My sense of balance was damaged, as well as the peripheral vision in both eyes.
My understanding of spatial concepts was damaged. My manual dexterity is affected by it, as was the ability to translate directions into the appropriate physical act. It was also difficult (impossible, at first), to comprehend how to translate what was in my mind’s eye, through my hands and onto drawing paper or warp threads. Initially, I could no longer understand ‘how’ to calculate the number of warp threads I would need, ‘how’ to wind off an appropriate length of warp or put the warp onto the loom. The simple actions of ‘one thread forward, one thread back’ and ‘over one, under one’ were confusing and physically difficult.
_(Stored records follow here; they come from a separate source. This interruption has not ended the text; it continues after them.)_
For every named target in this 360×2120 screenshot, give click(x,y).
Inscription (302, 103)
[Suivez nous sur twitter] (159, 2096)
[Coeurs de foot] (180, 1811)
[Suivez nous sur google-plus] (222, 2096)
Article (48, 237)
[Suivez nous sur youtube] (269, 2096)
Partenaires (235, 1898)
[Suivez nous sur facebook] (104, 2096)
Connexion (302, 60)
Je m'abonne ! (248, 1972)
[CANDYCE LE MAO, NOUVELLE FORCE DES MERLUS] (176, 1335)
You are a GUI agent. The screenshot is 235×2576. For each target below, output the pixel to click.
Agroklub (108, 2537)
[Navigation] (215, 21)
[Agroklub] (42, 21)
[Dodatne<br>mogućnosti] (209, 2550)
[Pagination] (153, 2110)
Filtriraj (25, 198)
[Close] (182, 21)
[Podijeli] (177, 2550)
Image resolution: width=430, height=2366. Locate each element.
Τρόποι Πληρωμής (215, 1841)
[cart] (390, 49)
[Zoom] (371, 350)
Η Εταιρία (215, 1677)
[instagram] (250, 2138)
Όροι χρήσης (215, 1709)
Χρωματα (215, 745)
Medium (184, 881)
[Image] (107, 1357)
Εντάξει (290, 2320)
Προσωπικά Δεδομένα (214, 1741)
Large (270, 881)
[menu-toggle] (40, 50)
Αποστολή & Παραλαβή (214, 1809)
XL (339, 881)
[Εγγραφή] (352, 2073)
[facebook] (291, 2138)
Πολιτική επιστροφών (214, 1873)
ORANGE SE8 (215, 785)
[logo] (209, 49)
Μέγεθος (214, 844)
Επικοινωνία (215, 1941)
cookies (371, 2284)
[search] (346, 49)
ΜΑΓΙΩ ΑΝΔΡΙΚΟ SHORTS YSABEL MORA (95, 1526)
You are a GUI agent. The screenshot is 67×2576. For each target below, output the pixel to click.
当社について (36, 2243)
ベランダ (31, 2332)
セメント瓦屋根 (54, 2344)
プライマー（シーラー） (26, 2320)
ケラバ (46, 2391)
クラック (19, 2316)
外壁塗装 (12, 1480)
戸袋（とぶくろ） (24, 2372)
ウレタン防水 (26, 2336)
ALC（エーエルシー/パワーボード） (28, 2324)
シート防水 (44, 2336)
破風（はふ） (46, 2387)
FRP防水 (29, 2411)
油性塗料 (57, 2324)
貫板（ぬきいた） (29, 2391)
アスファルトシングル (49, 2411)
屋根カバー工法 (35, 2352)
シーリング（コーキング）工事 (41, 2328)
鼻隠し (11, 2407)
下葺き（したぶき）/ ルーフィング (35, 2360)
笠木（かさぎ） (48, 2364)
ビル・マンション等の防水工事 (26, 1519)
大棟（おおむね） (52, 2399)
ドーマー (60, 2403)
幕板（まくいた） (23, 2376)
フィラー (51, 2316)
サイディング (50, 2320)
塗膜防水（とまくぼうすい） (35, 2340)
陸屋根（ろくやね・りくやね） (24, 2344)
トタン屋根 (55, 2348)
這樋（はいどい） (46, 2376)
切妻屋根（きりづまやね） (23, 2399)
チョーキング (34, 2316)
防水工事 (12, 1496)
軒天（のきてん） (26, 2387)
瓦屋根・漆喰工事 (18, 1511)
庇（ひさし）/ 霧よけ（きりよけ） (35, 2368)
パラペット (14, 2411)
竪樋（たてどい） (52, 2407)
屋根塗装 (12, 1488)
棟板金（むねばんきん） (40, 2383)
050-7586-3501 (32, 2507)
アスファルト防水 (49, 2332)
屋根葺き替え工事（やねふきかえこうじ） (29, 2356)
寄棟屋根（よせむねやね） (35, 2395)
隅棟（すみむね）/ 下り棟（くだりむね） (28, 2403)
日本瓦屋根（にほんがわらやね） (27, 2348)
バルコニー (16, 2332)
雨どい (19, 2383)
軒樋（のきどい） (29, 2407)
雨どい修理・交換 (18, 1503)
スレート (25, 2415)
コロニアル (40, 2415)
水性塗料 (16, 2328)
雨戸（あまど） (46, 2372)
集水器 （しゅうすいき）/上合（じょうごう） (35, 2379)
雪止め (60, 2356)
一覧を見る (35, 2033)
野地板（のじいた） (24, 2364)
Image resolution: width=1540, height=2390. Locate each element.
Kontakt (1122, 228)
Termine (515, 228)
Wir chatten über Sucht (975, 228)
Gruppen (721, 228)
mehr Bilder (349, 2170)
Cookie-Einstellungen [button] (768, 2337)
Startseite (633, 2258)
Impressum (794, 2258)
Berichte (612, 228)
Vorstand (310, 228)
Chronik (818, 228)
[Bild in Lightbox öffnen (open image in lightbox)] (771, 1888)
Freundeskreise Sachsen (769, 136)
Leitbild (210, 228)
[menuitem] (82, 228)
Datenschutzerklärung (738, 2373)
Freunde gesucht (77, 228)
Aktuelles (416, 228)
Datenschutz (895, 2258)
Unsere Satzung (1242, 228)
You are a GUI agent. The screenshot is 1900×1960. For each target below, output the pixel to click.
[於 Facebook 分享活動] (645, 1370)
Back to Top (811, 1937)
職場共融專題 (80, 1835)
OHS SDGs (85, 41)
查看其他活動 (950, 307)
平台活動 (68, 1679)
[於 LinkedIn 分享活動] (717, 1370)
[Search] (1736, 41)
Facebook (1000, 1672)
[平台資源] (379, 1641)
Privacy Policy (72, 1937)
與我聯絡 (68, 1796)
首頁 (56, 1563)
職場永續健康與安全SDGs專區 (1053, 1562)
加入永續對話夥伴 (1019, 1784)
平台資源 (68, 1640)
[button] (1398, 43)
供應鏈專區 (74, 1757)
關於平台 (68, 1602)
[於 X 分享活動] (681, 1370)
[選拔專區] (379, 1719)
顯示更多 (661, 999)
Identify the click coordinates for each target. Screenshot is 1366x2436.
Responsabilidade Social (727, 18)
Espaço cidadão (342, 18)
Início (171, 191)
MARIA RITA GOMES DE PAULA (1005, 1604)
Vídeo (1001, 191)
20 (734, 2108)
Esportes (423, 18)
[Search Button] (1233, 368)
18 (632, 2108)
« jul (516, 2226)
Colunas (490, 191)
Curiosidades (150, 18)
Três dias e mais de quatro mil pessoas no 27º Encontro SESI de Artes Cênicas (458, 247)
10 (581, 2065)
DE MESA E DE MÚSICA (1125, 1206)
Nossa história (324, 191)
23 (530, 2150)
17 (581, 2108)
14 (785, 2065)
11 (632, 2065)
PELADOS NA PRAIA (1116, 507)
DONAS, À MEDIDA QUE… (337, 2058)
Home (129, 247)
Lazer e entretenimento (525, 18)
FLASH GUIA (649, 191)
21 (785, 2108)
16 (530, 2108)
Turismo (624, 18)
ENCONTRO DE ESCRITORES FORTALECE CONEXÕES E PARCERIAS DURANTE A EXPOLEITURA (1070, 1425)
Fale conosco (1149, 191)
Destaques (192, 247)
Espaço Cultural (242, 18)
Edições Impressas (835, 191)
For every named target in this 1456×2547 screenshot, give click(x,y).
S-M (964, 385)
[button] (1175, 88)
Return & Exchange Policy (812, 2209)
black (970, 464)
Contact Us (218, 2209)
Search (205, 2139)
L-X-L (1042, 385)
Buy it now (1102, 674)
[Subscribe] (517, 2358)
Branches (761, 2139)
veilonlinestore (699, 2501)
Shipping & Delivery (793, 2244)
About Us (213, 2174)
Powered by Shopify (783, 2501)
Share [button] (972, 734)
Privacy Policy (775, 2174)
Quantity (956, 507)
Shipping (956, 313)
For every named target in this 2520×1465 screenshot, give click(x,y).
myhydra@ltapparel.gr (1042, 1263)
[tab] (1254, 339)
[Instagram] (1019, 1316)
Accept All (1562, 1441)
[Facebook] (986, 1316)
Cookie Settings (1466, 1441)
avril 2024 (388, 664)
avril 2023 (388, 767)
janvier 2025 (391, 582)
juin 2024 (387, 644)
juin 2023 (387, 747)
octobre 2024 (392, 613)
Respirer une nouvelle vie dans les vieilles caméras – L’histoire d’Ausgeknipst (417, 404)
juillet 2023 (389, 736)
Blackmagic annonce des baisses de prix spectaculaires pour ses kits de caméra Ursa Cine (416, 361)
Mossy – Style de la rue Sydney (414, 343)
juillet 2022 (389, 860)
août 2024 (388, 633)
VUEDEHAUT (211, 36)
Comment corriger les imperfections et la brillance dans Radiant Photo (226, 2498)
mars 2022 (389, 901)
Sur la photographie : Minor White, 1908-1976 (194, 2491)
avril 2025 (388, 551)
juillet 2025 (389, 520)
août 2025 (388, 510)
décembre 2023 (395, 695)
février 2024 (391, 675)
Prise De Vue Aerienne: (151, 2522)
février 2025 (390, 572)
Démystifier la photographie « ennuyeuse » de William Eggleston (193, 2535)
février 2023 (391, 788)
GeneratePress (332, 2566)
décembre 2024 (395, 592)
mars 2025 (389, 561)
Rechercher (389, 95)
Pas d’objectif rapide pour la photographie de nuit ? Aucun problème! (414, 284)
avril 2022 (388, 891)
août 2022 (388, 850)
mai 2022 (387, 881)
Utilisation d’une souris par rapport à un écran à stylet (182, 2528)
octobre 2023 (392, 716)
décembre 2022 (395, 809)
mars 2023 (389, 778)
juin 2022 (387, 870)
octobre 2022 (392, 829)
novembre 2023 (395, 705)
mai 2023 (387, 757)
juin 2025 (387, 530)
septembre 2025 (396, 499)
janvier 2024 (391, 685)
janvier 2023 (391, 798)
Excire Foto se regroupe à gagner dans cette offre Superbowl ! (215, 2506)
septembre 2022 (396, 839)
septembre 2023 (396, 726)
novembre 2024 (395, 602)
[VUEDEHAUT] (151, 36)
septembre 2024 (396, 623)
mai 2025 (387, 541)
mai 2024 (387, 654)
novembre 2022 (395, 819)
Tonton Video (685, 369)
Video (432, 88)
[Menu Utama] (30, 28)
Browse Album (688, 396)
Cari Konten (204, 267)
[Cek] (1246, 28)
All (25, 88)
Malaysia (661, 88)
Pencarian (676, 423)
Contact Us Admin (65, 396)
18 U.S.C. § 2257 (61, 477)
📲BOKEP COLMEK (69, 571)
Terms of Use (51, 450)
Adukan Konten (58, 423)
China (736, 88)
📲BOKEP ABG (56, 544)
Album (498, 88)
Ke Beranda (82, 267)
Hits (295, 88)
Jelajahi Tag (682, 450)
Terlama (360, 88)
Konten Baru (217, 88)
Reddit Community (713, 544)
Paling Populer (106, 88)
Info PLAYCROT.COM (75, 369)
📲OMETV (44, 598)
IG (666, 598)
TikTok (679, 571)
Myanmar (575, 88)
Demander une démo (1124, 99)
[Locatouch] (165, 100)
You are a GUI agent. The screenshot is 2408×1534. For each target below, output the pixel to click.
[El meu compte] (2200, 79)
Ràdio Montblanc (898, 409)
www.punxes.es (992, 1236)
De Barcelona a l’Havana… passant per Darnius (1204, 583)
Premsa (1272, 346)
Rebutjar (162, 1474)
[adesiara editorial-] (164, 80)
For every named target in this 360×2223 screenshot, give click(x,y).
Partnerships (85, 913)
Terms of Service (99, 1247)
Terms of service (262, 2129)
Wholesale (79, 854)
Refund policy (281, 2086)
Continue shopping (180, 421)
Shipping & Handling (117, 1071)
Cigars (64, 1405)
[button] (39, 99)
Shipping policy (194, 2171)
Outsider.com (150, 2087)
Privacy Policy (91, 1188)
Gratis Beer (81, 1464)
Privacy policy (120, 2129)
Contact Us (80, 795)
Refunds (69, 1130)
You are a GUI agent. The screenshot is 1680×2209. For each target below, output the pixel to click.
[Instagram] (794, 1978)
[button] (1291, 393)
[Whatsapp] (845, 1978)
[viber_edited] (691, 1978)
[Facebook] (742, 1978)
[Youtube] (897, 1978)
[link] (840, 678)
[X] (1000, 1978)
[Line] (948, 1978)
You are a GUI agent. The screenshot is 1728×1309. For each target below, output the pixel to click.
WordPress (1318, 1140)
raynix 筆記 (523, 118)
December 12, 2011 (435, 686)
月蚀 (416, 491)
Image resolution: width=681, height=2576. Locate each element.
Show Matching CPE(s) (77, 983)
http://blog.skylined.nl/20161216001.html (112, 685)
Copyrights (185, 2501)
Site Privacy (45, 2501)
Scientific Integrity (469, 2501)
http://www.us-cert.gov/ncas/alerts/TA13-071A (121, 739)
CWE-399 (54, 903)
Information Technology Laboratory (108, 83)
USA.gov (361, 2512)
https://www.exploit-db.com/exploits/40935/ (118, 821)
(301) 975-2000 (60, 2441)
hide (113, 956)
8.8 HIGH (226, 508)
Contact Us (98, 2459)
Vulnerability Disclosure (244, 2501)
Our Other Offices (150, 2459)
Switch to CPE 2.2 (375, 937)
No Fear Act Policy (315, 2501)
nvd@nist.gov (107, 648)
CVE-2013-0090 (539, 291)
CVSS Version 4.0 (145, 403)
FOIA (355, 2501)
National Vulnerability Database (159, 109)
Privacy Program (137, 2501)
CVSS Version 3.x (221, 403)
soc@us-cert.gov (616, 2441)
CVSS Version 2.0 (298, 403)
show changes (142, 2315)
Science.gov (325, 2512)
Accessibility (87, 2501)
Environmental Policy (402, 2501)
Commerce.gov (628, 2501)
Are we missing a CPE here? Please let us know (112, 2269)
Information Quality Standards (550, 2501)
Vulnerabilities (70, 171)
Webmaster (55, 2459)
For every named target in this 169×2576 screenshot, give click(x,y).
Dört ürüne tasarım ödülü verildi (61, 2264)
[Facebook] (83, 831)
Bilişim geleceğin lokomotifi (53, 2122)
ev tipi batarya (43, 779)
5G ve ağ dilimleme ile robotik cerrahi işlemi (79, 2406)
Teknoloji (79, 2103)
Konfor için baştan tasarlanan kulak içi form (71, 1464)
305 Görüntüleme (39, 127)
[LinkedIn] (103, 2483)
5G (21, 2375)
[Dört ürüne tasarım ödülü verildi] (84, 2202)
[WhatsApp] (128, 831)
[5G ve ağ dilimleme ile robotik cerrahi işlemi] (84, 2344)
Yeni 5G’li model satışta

During my convalescence I was introduced to the new understanding of neural plasticity and decided I would resist the urge to drift and accept. Instead, I resolved to work toward helping my brain and body either restore previous ability or adapt to the changes. I also made the decision to work my way back to being an artist, to weaving tapestry, to drawing. It’s been three years.
The large tapestry (32” wide x 48” high) was begun nearly two years ago. The initial warping took me weeks, with friends coming over to straighten out my mistakes, and me getting tangled up again. Once the loom was warped and the warp spaced and tensioned, I had to face the reality that what had once been an automatic, muscle memory was now a laborious process of weaving one warp at a time, making mistakes, going back, starting over.
Eventually, I was ready to try to weave tapestry again. The first six inches were created as a spontaneously directed exploration of rectilinear shapes. Using strong colours and feeling my way, I began to relearn what I’d lost. Then, those six inches sat there while I tried to decide what to do next. I drew possible cartoons created imagery, but couldn’t get it ‘right’. My work has always been conceptually driven, but I wasn’t researching. Eventually, suddenly, I comprehended the reality. Weaving those six inches was the beginning of my journey toward a restored self. As in all good journeys, I didn’t know where it would take me but I knew I had to go. That day, I sat at my drawing table and sketched the imagery for the central portion of the tapestry: instead of creating a symbolic narrative representing an intellectual response to conceptual ideologies I created the symbolic narrative of what it felt like inside of ME. The new ME. The imagery even managed to capture what my post-surgical vision feels like. To ME.
I’ve learned many things on this journey back. Rather than be intimidated by the possibility of embarrassment (mine or the people I’m talking to), I’m honest and matter of fact about my sudden lapses of memory, my diction that can be a bit slurry, my search for words. I explain, and repeatedly ask people to remind me of their names. Yoga has increased my strength of body and given me an easiness of soul. Plus, my new core muscles and active feet and ankles prevent me from falling over.
People tell me I’m strong. I am. Prior to the start of this journey, I didn’t know that. My new self may have disabilities, compared with my earlier version of self, but I’m growing to truly like and accept who I have become."
This sounds like a difficult journey. I wonder how your family helped you in your recovery and how you dealt with the obstacles emotionally. (No need to answer if the question is to personal or difficult.)
Also can't help but wonder if the work would feel even more powerful if it was a little messy. As it is now it looks very neat and tidy, obviously from a great effort on your part. With all that this work portrays, I wouldn't mind seeing more of the tangle not just in the imagery, but also in the technical aspect of the weaving.